Dahlman Rose & Co. analyst Anthony B. Rizzuto Jr. lowered his rating to "Hold" from "Buy" for four companies: United States Steel Corp., Steel Dynamics Inc., Nucor Corp. and ArcelorMittal.
His rating on AK Steel Holding Corp. was cut to "Sell" from "Hold." Rizzuto also reduced his price target to $5 per share from $5.92 per share.
Quoted prices for hot-rolled steel have risen about 13.6 percent since early July to $670 per short ton from $590 per short ton, Rizzuto stated. Domestic steel scrap prices are higher, too.
Hot-rolled steel is used in a wide range of products from automobiles and airplanes to appliances.
During the same timeframe, share prices for some steel companies have increased in a range from 9 percent to nearly 30 percent. "We believe the move was justified, given the increase in quoted steel prices...but think that industry fundamentals point to a move lower from current levels," Rizzuto wrote in a research note to clients.

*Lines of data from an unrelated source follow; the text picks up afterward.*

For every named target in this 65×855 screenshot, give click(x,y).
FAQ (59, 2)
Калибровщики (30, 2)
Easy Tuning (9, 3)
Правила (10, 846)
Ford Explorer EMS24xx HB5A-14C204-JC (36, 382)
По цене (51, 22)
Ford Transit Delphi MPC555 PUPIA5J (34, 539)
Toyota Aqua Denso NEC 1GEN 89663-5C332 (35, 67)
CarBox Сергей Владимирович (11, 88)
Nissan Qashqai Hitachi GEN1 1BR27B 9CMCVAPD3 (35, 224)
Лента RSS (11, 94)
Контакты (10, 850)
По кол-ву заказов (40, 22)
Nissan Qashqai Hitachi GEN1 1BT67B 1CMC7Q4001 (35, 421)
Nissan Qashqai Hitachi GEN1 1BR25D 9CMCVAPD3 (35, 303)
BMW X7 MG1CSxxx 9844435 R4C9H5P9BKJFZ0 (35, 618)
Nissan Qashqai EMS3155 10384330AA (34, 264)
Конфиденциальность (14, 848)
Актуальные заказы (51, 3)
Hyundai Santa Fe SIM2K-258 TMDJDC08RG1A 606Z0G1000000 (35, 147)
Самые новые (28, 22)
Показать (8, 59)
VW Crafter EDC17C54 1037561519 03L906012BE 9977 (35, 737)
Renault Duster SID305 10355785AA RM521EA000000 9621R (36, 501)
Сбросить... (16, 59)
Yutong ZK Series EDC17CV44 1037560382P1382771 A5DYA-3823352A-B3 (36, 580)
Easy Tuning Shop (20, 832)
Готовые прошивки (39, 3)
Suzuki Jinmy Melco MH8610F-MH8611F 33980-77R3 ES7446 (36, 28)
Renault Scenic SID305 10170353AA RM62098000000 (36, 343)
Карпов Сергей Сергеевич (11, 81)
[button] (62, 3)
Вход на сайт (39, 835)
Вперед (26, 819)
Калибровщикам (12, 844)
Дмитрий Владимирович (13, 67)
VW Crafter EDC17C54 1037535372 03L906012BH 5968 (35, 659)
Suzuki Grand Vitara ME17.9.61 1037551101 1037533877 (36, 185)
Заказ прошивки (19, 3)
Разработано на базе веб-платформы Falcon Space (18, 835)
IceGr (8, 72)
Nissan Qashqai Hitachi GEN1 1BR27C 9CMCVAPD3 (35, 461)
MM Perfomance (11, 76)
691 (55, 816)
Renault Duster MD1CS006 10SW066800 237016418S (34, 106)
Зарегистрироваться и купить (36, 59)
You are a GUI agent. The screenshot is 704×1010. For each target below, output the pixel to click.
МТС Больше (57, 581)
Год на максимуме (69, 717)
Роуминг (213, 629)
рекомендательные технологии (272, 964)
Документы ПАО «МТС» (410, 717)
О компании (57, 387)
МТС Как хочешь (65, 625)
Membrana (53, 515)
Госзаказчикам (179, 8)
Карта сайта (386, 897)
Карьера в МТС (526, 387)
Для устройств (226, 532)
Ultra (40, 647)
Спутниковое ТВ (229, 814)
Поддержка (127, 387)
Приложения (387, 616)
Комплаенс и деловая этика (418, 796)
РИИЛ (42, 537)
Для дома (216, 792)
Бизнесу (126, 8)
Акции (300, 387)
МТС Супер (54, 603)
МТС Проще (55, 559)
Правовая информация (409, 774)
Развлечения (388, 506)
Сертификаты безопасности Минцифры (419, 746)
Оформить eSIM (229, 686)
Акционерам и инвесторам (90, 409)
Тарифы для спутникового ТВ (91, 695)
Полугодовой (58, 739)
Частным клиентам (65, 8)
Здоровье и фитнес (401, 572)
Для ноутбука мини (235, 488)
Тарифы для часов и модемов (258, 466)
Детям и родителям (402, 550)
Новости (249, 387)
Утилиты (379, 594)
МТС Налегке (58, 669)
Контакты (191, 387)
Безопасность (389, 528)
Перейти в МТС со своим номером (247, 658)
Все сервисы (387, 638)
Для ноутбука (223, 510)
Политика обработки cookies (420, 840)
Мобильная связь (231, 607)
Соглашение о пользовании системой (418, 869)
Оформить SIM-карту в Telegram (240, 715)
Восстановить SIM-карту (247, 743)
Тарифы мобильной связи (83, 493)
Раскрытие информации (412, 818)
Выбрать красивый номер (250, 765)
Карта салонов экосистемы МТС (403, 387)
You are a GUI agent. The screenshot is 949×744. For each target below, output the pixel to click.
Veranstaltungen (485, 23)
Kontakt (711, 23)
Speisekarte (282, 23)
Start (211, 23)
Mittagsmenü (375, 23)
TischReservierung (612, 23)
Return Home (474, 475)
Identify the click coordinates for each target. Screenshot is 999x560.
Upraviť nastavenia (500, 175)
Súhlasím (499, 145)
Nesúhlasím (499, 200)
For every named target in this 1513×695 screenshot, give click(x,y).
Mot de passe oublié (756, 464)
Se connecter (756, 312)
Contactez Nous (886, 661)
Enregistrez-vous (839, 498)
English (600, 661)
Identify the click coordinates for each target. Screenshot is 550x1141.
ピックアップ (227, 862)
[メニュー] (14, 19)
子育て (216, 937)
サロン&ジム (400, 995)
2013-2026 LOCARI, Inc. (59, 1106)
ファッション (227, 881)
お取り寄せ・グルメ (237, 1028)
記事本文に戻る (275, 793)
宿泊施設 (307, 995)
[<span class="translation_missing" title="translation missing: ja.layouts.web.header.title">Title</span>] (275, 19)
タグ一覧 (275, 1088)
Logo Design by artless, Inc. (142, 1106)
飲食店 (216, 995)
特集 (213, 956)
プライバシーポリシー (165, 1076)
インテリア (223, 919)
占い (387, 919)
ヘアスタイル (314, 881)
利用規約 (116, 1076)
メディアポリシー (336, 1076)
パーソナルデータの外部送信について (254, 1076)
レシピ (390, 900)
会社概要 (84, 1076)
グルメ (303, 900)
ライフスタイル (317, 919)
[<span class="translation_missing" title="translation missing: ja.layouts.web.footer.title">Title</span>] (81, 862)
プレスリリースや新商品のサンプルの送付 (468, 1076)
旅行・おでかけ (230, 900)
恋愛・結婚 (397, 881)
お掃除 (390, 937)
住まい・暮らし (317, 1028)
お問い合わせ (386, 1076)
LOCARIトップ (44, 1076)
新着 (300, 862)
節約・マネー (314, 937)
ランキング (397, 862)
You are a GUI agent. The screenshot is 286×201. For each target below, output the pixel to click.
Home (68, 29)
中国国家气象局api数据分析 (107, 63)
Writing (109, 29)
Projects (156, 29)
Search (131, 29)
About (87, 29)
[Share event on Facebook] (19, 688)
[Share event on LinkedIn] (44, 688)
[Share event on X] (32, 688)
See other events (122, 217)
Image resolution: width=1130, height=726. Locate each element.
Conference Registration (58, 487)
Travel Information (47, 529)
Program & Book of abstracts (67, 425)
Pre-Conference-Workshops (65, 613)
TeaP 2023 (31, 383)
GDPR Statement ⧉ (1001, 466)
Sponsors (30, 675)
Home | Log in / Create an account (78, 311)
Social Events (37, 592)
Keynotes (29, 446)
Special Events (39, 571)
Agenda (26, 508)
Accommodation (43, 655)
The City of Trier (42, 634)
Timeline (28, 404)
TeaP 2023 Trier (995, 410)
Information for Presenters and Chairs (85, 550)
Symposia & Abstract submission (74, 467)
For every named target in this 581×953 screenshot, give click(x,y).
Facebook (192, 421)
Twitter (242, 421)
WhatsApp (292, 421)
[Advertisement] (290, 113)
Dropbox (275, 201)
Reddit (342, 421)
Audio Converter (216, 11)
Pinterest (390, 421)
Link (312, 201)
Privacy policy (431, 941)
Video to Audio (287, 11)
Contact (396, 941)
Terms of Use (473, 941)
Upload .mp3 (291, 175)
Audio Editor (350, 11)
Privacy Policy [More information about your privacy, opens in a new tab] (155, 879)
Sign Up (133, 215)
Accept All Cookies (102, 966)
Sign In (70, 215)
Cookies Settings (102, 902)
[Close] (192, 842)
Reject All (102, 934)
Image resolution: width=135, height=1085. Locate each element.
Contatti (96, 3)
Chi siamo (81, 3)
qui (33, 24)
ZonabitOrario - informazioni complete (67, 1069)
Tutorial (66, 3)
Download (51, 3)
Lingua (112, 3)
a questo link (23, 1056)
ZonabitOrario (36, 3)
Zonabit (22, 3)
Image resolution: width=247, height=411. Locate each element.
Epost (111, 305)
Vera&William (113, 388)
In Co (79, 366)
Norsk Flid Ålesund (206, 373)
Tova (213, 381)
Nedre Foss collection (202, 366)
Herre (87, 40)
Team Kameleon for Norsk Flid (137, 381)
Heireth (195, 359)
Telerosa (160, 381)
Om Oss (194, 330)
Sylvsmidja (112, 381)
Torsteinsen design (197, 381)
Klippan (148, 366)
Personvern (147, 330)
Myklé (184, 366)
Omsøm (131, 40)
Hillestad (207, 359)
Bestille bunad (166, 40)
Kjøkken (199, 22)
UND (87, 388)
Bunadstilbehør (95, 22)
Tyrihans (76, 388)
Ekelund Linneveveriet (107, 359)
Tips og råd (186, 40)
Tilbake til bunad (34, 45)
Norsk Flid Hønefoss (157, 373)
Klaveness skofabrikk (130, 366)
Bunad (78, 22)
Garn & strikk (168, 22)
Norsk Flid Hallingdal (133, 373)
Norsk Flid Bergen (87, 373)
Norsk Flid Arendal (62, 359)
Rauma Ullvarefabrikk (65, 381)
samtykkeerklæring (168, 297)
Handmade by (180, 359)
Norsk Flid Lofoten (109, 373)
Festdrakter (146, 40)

Global steel prices, particularly in Asia and Eastern Europe, remain near recent lows, which could prompt more U.S. customers to buy steel from other countries. In turn, that would put pressure on domestic prices, he said.
"Until we see evidence of global price stability, primarily in China, either through production curtailments or demand increases, we believe it will be difficult for domestic steel prices to remain at such relatively elevated levels," the analyst stated.
In midday trading, shares of AK Steel Holding Corp. fell 21 cents, or 3.6 percent, to $5.71; ArcelorMittal dropped 9 cents to $15.89; Nucor Corp. decreased 96 cents, or 2.4 percent, to $39.59; Steel Dynamics was down 51 cents, or 3.9 percent, to $12.55 and U.S. Steel fell $1.02, or 4.5 percent, to $21.75.